■ Data excerpts ■
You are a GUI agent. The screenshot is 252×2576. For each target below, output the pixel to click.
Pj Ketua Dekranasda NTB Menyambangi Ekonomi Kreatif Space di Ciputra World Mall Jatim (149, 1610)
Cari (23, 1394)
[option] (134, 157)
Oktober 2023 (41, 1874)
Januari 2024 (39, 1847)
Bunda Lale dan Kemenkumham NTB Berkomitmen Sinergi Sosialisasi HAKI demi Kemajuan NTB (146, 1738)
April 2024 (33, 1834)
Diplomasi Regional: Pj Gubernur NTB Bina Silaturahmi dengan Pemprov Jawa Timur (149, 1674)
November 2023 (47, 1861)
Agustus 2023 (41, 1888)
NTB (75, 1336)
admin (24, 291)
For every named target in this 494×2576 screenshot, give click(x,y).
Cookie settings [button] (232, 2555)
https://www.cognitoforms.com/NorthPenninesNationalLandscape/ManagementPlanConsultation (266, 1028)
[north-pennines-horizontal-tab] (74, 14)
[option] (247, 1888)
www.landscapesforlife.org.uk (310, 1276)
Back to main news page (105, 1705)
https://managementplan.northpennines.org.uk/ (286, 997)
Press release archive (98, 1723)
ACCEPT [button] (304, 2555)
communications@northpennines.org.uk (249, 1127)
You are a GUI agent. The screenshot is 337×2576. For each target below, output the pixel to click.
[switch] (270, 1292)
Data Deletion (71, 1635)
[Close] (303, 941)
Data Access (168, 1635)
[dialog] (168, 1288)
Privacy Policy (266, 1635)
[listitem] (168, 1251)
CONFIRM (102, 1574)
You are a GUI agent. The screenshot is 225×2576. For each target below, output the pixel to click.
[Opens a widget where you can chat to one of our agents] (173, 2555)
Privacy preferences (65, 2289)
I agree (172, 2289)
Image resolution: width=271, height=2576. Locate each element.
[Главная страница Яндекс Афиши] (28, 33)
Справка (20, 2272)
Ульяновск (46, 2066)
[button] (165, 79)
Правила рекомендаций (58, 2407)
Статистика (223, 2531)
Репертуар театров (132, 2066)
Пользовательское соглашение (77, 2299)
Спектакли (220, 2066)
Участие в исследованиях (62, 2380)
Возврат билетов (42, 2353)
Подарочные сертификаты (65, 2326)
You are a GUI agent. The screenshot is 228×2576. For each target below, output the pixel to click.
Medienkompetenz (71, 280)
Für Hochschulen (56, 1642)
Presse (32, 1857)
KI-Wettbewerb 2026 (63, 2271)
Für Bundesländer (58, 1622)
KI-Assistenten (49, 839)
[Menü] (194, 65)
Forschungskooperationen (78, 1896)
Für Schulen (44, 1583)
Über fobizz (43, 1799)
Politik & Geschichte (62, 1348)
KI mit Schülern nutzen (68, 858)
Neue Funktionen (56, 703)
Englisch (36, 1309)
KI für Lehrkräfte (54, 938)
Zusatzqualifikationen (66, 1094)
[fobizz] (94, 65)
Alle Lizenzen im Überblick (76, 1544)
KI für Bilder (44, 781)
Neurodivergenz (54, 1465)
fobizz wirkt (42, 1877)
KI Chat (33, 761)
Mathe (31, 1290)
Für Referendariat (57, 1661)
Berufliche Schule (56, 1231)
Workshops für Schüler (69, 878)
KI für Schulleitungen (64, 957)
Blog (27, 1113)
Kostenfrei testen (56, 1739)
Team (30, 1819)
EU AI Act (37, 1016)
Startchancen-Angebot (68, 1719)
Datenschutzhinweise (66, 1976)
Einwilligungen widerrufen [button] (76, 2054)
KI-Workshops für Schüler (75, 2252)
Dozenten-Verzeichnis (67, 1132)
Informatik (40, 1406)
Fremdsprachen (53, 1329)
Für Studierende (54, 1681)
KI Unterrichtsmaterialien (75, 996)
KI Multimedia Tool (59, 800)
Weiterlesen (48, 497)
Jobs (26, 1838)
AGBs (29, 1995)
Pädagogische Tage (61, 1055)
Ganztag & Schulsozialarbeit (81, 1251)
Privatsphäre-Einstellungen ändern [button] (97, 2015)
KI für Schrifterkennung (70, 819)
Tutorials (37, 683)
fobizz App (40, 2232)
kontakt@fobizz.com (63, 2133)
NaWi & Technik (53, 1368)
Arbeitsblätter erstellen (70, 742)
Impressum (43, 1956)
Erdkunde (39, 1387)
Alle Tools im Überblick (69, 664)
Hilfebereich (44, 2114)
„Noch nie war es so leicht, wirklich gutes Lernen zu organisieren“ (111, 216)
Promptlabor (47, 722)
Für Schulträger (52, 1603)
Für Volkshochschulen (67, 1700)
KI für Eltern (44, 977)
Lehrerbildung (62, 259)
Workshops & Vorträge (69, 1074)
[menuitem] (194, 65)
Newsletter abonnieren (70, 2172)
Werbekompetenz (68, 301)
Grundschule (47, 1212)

■ What to work on ■
Beginning at the first line above, repeat exactly until the line containing "[option] (134, 157)", which is included.

■ Response to this task ■
You are a GUI agent. The screenshot is 252×2576. For each target below, output the pixel to click.
Pj Ketua Dekranasda NTB Menyambangi Ekonomi Kreatif Space di Ciputra World Mall Jatim (149, 1610)
Cari (23, 1394)
[option] (134, 157)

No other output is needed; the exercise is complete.